EXCERPT TO READ

━━━━━━━━━━

Now, if you plant
seedlings, that is what you are likely to get on your lawn. You may have
something that is not pretty except as a trunk, but the tree that
produces these very remarkable nuts is also one of the most beautiful in
its conformation. It is shaped just like an umbrella, rather low, very
spreading, and very frequently with a very much larger number of limbs
than almost any black walnut tree that I have ever seen, and its habit
of growing in the nursery confirms that opinion--that it produces a very
large number of buds and branches from each graft.
Mr. Littlepage has in his fence row, uncultivated and surrounded by
bushes of every kind, a small seedling walnut that he grafted this year
with the Stabler walnut. When he grafted the seedling it was a little
over an inch in diameter. I measured the growth from that graft
recently, and five shoots measured over five feet long, and others over
four feet long. Four month's growth--five shoots over five feet long!
Now, I don't know of any other walnut or any other nut tree that would
have produced that many shoots from a single graft. It makes a very
beautiful shade tree and has a top which is capable of producing very
large crops of fruit.

━━━━━━━━━━

DATA
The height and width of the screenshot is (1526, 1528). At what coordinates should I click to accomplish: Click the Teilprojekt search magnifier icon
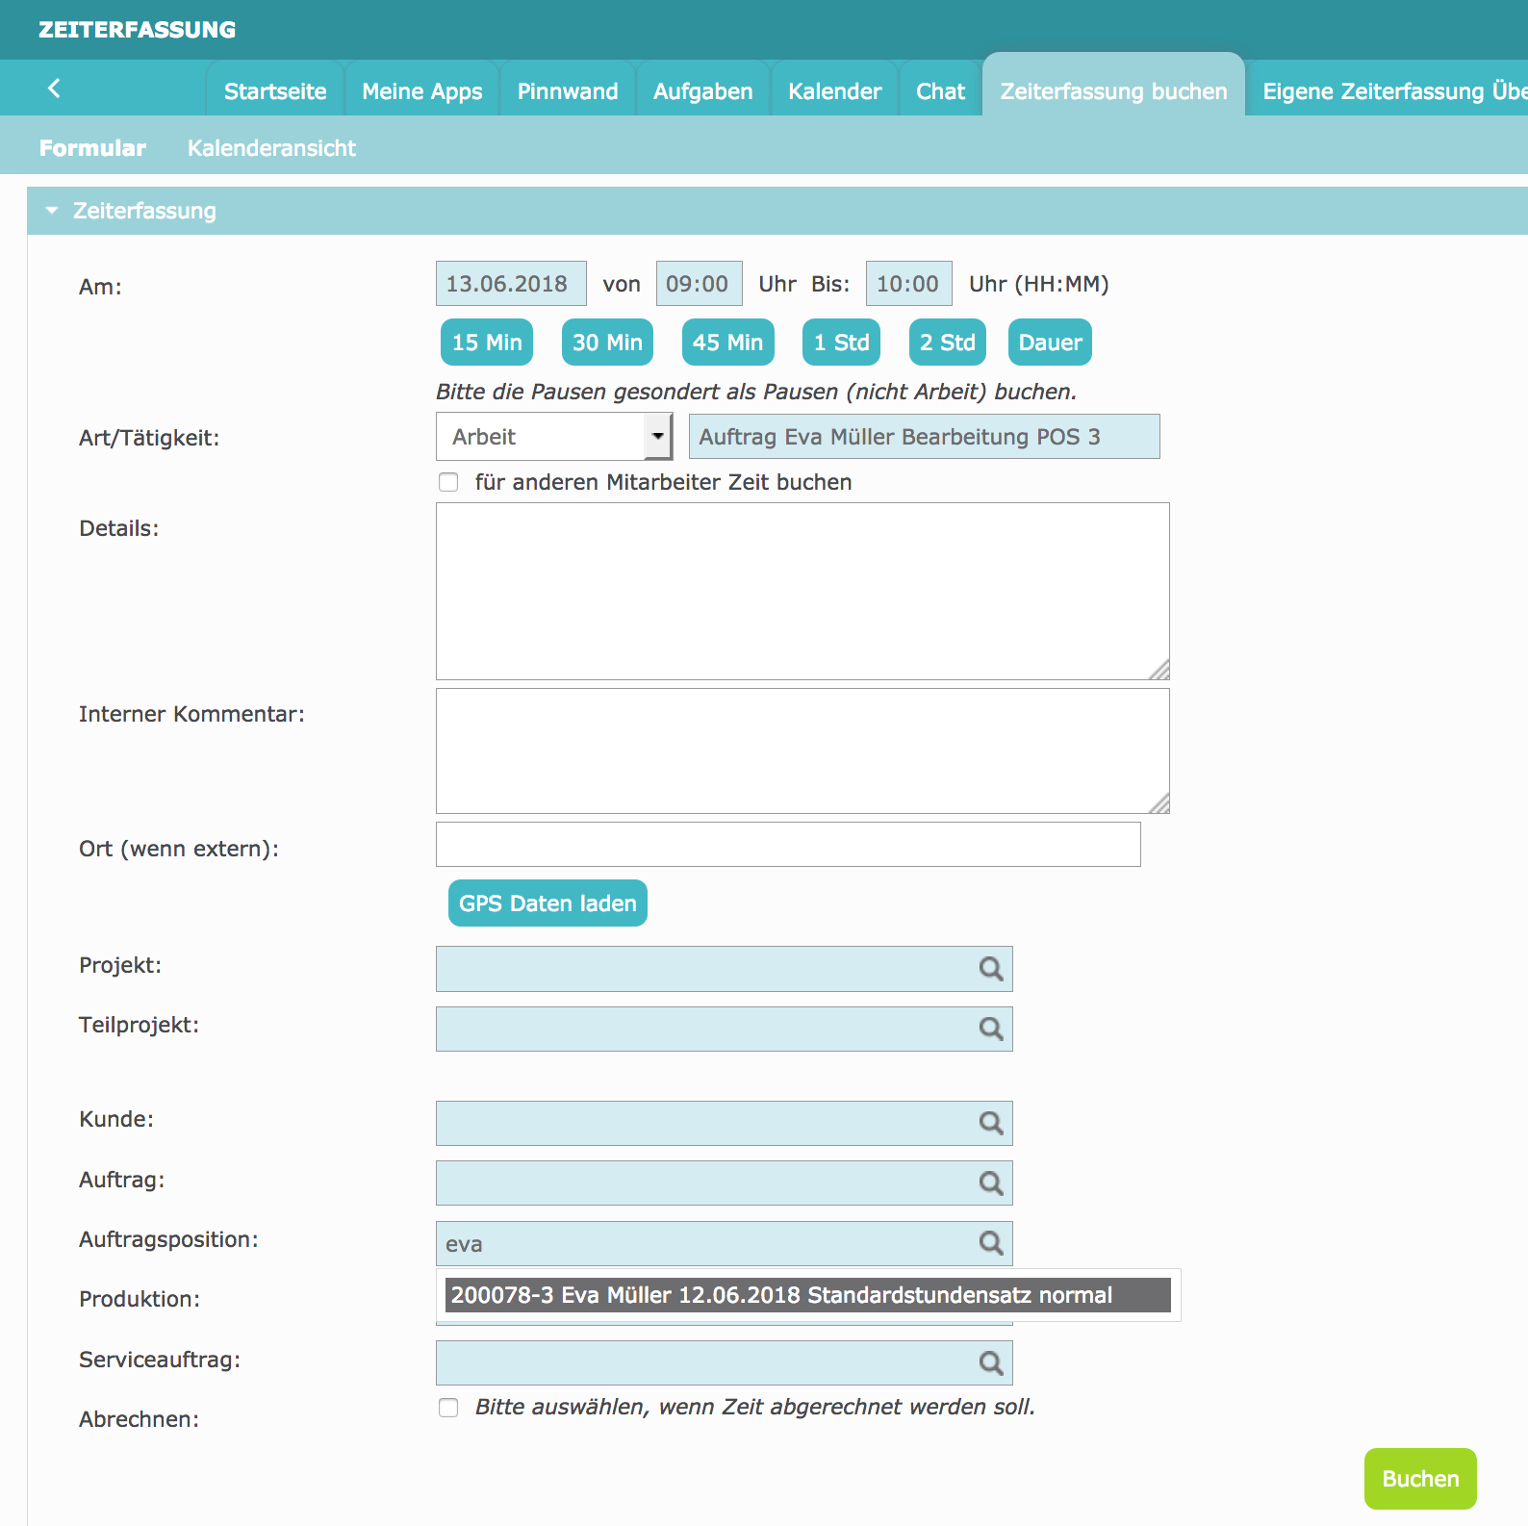(991, 1030)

━━━━━━━━━━

REQUIRED WORK
1. In the passage on the Stabler walnut, what shape does the tree have?
2. Pick up the passage on the Stabler walnut after its last sentence and continue it.

RESPONSES IN ORDER
1. It is shaped like an umbrella, rather low and very spreading.

2.
THE PRESIDENT: It sometimes makes me feel ashamed of my race when I
realize our limitations in comparison with the trees. We run across a
valuable type of tree genus, and we can make millions like it in a short
time. But when a remarkable specimen of the genus homo, arises, he stays
with us but a short while before we cart him off to the cemetery, and
that is the last of him. Does any one else wish to make a contribution
to the black walnut?
MR. M. P. REED: Mr. Littlepage made the remark that it is very easy to
propagate the black walnut. We haven't found it so. We have made almost
a complete failure of both budding and grafting.
MR. LITTLEPAGE: Well, I was speaking of my experience in grafting this
spring. I think I remarked that my personal experience in budding had
not gone far enough to tell definitely what the results are going to be.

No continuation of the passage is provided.